The search for existential meaning in Giacometti’s elongated figures

September 22, 2017

If I take one thing from studying the works of Alberto Giacometti it is this: never think your life’s work is complete. There is always room to progress and develop; to understand more than before.

Just as his iconic stick figures, seemingly in perpetual motion, their feet becoming one with the earth, Giacometti spent a life moving forward artistically. The Swiss artist felt his constant recreation of the same figures, faces and portraits was an important journey. “The more you fail, the more you succeed,” he said. “It is only when everything is lost and – instead of giving up – you go on, that you experience the momentary prospect of some slight progress. Suddenly you have the feeling – be it an illusion or not – that something new has opened up.”

Giacometti, who is the subject of a new exhibition at Tate Modern – the UK’s first major retrospective of his work for 20 years – never stopped working on his figures. Having mastered the ability to recreate the human form perfectly at quite a young age, he spent most of his life on a more metaphysical quest. He was struggling to make sense of humanity. His sculptures became a personal search for meaning.

I think this is a journey we must all go on as we inevitably query our existence and spiritual purpose. Whether you work out your concerns through art or writing, or through prayer and meditation, it ought to be a comforting process. It is one all humans share – whatever our faith or background. 

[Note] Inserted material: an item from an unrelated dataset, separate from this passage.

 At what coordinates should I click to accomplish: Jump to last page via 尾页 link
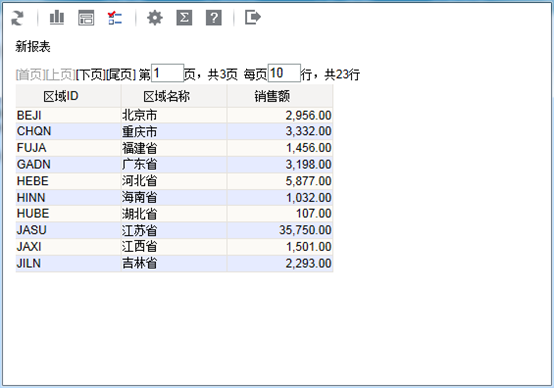click(x=121, y=75)

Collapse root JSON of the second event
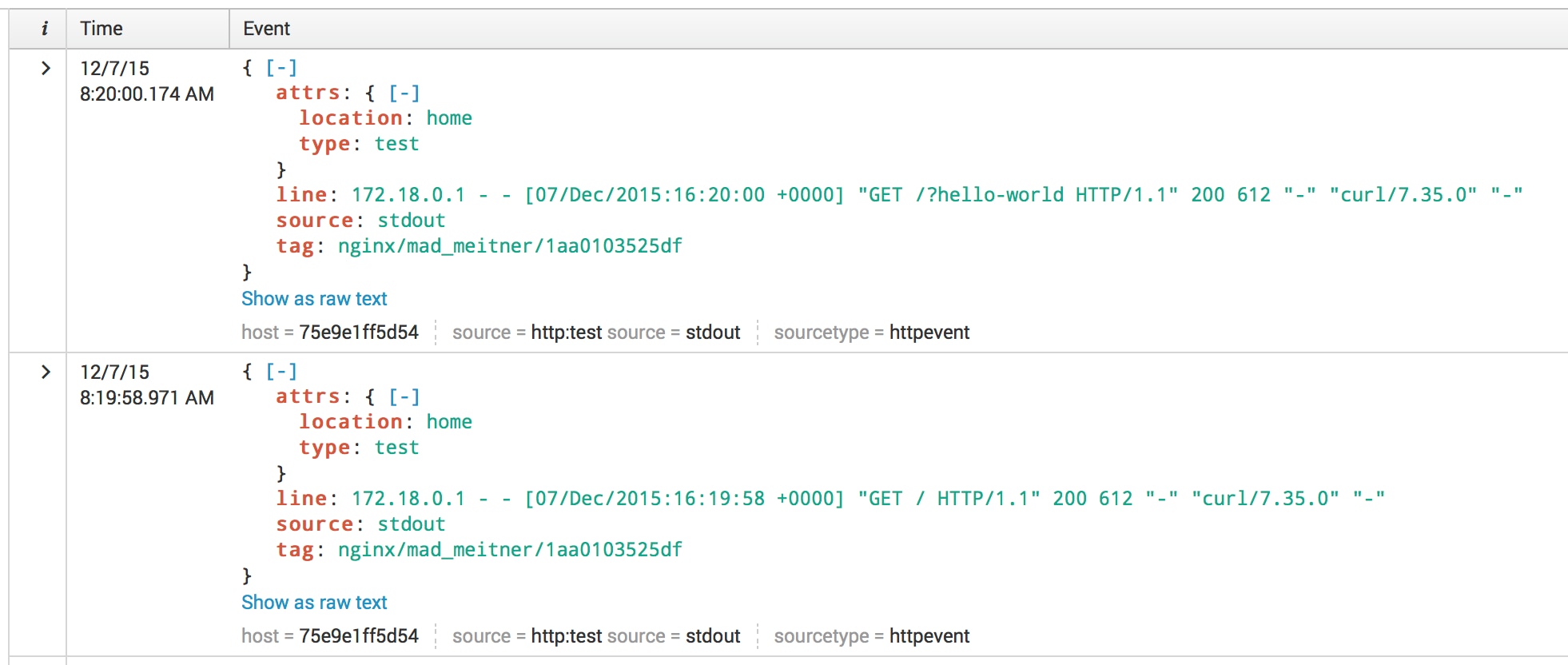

Thinking about the meaning of life also provides a good chance to think about other people. If we are only on this earth for a short time, what should we be doing? 

Leo Tolstoy suggested the sole meaning of life “is to serve humanity”. Albert Camus, on the other hand, preferred to live for the moment. He warned that too dedicated a search left no space to be happy. 

And I think that is important, too. It is good to be mindful of the transience of human existence, but also important not to be overwhelmed by it. We can be conscious of our lives and work, and find a little time for fun as well. 

Giacometti was known to be a good listener and a lively conversationalist. Best of all, his biographer James Lord said: “Giacometti had a sort of Charlie Chaplin side to him, a quirky and acute sense of humour.”

It’s good to think that even a man like Giacometti – whose art reflected a life-long existential quest – also knew how to enjoy the moment. Sometimes there is merit in simply being alive.